Which lines run from the one containing "Task: Open the 網絡 network section" to the last line of the entries? Return them exactly, with nothing more.

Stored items
* * * *

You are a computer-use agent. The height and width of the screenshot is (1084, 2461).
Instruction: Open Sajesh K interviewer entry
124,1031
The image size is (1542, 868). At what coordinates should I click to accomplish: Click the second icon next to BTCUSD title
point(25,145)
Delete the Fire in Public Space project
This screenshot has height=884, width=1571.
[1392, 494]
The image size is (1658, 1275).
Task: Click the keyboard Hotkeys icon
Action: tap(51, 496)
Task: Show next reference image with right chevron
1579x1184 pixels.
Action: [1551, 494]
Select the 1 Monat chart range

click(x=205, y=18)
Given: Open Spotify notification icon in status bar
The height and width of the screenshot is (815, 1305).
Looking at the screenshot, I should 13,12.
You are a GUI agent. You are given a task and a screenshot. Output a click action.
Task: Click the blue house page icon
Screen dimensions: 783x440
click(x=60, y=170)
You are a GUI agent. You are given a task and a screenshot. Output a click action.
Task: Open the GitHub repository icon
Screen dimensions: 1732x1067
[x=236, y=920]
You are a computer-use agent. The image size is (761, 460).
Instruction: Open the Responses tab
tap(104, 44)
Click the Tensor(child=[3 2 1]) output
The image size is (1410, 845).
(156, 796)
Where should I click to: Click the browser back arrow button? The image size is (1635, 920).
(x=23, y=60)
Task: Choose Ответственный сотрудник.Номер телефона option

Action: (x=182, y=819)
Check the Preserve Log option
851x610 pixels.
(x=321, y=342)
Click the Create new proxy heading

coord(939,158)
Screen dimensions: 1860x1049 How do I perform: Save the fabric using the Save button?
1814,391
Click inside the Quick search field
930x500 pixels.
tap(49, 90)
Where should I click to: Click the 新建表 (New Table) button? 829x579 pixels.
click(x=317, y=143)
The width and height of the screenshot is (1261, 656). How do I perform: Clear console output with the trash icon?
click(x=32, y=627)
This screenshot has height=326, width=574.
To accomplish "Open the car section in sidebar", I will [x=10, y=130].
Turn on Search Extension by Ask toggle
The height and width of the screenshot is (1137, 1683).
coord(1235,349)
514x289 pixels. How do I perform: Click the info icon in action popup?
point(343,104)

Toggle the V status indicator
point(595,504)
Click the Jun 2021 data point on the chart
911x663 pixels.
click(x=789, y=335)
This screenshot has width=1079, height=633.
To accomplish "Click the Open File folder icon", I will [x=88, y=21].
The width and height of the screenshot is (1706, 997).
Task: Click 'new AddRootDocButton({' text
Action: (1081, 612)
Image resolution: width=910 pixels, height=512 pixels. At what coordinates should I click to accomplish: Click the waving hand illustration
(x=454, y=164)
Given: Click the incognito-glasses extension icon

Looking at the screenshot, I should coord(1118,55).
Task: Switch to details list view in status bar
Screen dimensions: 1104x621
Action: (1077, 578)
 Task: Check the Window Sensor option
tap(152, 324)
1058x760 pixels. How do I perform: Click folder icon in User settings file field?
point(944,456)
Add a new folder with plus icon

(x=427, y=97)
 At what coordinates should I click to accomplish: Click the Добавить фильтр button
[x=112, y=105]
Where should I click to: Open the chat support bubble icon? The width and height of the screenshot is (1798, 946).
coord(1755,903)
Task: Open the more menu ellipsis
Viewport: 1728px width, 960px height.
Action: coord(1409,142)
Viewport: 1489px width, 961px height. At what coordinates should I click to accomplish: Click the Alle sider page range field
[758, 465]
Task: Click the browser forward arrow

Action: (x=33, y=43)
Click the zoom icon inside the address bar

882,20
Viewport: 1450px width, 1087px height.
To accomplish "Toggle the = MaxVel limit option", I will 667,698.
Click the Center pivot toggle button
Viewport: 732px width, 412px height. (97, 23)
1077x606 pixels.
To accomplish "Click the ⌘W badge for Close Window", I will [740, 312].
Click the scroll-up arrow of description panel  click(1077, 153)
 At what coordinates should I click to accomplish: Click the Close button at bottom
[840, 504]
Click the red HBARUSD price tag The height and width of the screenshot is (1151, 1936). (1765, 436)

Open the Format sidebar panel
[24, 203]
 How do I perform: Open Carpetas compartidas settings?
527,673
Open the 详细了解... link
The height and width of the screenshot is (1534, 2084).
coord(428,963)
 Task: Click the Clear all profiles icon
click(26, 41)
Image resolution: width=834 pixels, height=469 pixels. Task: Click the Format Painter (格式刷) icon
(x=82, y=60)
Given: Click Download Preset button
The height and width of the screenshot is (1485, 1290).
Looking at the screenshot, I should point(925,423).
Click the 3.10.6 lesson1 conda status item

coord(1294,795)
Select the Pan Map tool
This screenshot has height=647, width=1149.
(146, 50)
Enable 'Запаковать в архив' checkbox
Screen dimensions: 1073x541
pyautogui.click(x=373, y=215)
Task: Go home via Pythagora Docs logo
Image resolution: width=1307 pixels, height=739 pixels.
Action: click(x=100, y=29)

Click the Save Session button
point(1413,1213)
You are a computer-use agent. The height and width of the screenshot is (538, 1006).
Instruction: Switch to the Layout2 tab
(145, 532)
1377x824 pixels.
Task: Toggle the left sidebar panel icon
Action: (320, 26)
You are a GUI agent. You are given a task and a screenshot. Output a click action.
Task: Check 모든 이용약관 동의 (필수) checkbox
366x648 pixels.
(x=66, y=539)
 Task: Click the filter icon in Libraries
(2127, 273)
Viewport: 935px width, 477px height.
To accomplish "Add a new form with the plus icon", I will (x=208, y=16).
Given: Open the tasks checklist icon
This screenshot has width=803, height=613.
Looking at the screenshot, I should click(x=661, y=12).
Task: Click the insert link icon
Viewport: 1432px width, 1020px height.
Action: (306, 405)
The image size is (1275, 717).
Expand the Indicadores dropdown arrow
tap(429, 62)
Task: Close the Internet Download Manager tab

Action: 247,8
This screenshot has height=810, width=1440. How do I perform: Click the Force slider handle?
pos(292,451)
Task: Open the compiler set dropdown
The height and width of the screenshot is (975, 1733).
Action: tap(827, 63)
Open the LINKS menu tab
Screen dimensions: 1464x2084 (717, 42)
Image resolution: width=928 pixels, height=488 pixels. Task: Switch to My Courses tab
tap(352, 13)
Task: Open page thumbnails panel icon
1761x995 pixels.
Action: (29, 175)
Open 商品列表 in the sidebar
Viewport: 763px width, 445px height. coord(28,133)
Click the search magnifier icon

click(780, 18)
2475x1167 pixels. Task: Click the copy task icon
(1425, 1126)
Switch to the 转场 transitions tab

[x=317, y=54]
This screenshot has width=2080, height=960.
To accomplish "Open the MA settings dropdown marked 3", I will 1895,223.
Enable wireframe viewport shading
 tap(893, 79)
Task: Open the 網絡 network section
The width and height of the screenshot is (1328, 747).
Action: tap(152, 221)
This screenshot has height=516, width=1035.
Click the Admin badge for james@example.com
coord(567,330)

* * * *

● **Reply**:
Task: Open the 網絡 network section
The width and height of the screenshot is (1328, 747).
Action: tap(152, 221)
This screenshot has height=516, width=1035.
Click the Admin badge for james@example.com
coord(567,330)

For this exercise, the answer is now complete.